As a solution to these personal information issues, the initial approach was to use DATA SHADOWING, which makes the owner of the data anonymous. However, even if names are deleted, it is still possible to easily identify individuals when there is a large amount of personal information, so this method still has problems. To solve this problem, Alex Sandberg took a different approach. He argued that while personal data should be made available for use, the data provider and user must first reach an agreement on how it will be used. Based on this, he proposed three principles: “prior notice and prior consent,” “the right of individuals to control their own data,” and “data should be aggregated before being sent to third parties.” Integrating data means grouping people with similar tendencies into specific groups so that they cannot be identified from the data, and then analyzing and utilizing only the data of the group. In fact, the UK’s big data policy, MIDATA, is based on similar logic and has been well received by society.

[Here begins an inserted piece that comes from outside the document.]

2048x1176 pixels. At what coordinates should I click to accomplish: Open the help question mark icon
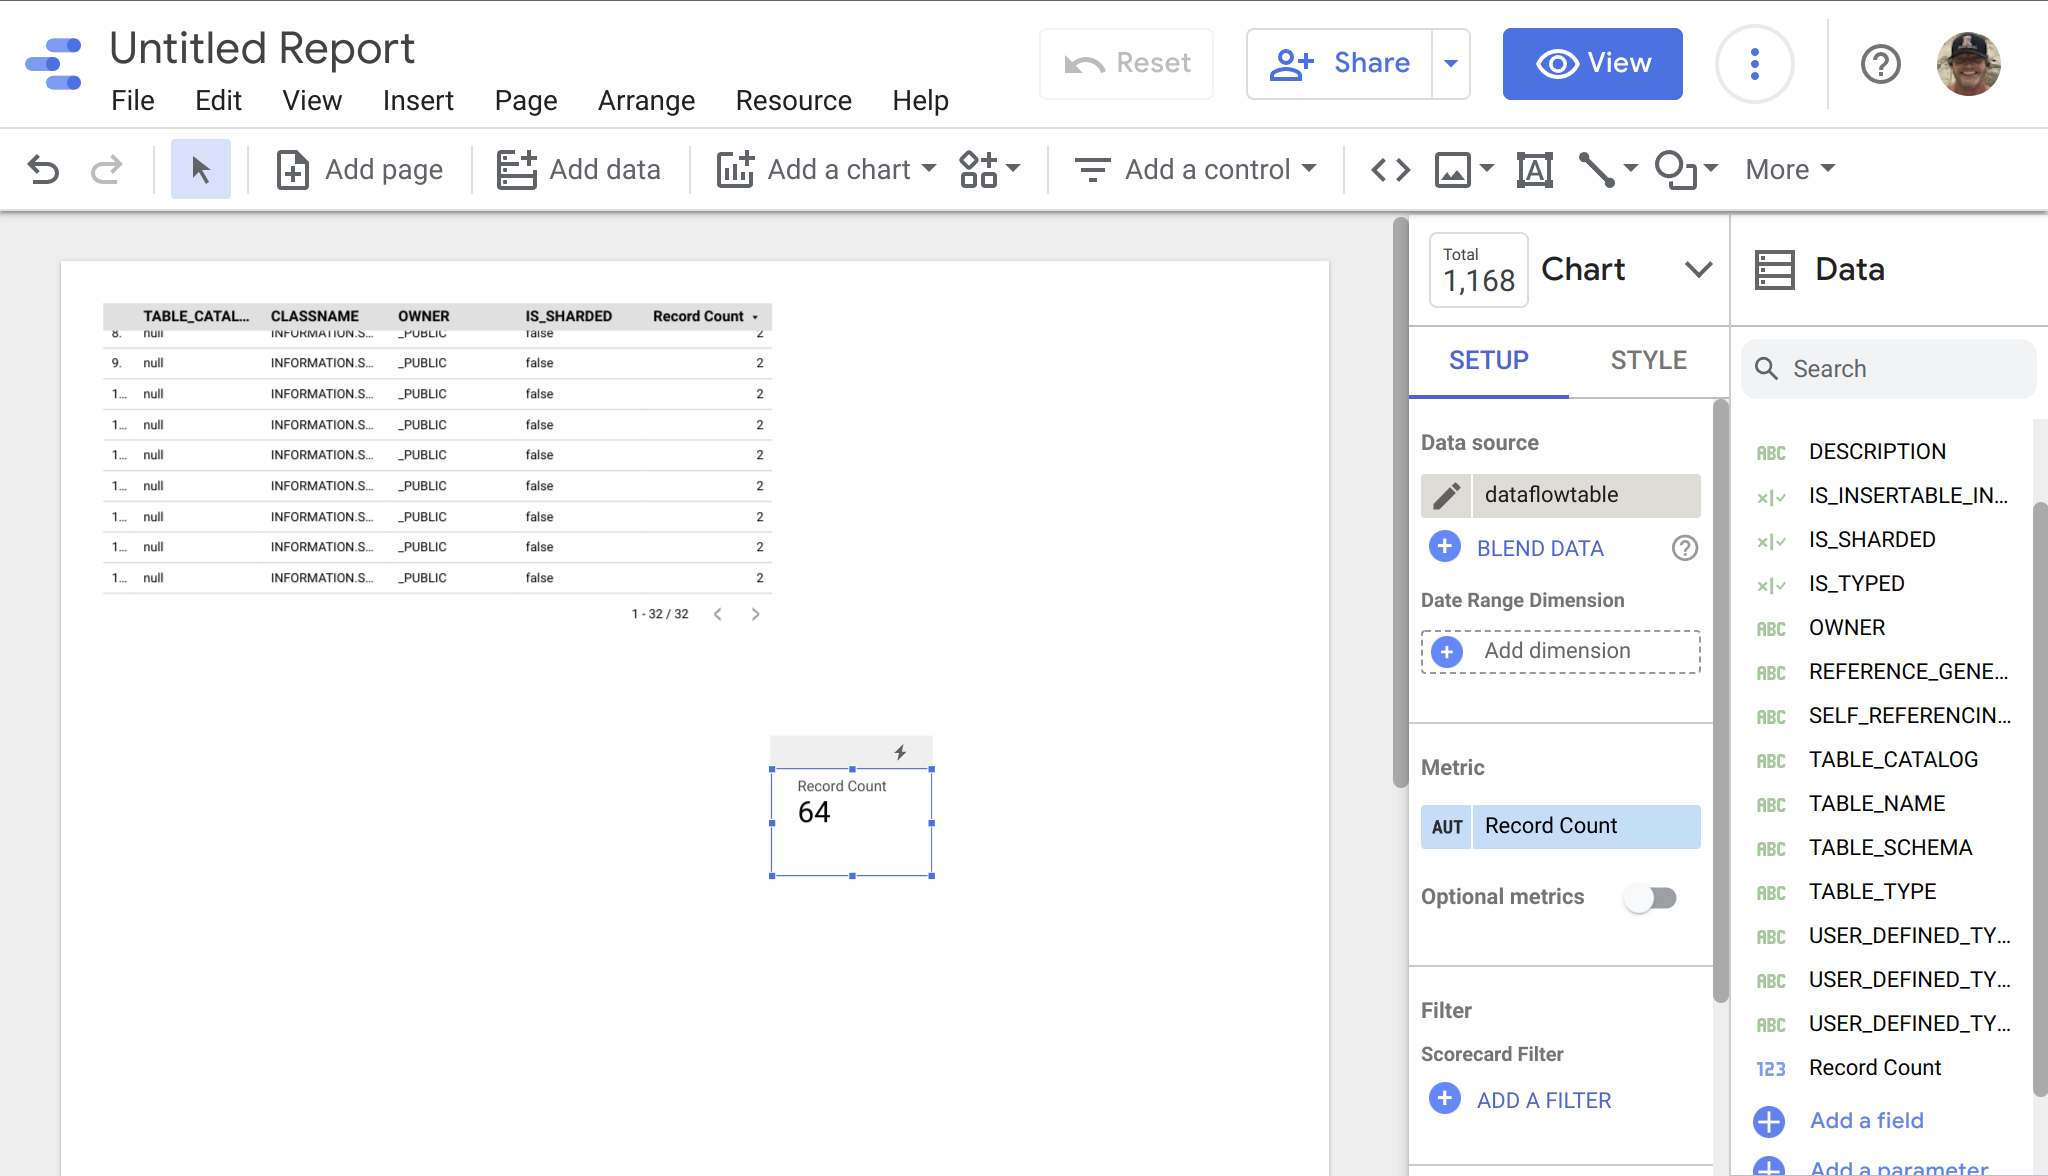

Today, the use of big data is becoming more and more powerful and is becoming a hot keyword of the 21st century. Big data is helping in various fields by making things possible that were not possible before, such as plans to prevent accidents and eliminate traffic congestion by collecting data from vehicles in operation to build an intelligent transportation system, and plans to prevent potential risks in advance based on the physiological data of newborns. However, in order for big data to provide better services, ethical issues arising from the use of personal information must be addressed at the societal level, which is currently a hot topic of debate. If good policies for protecting personal information are proposed and social consensus is reached, big data will contribute to improving people’s lives and bring about beneficial changes across society.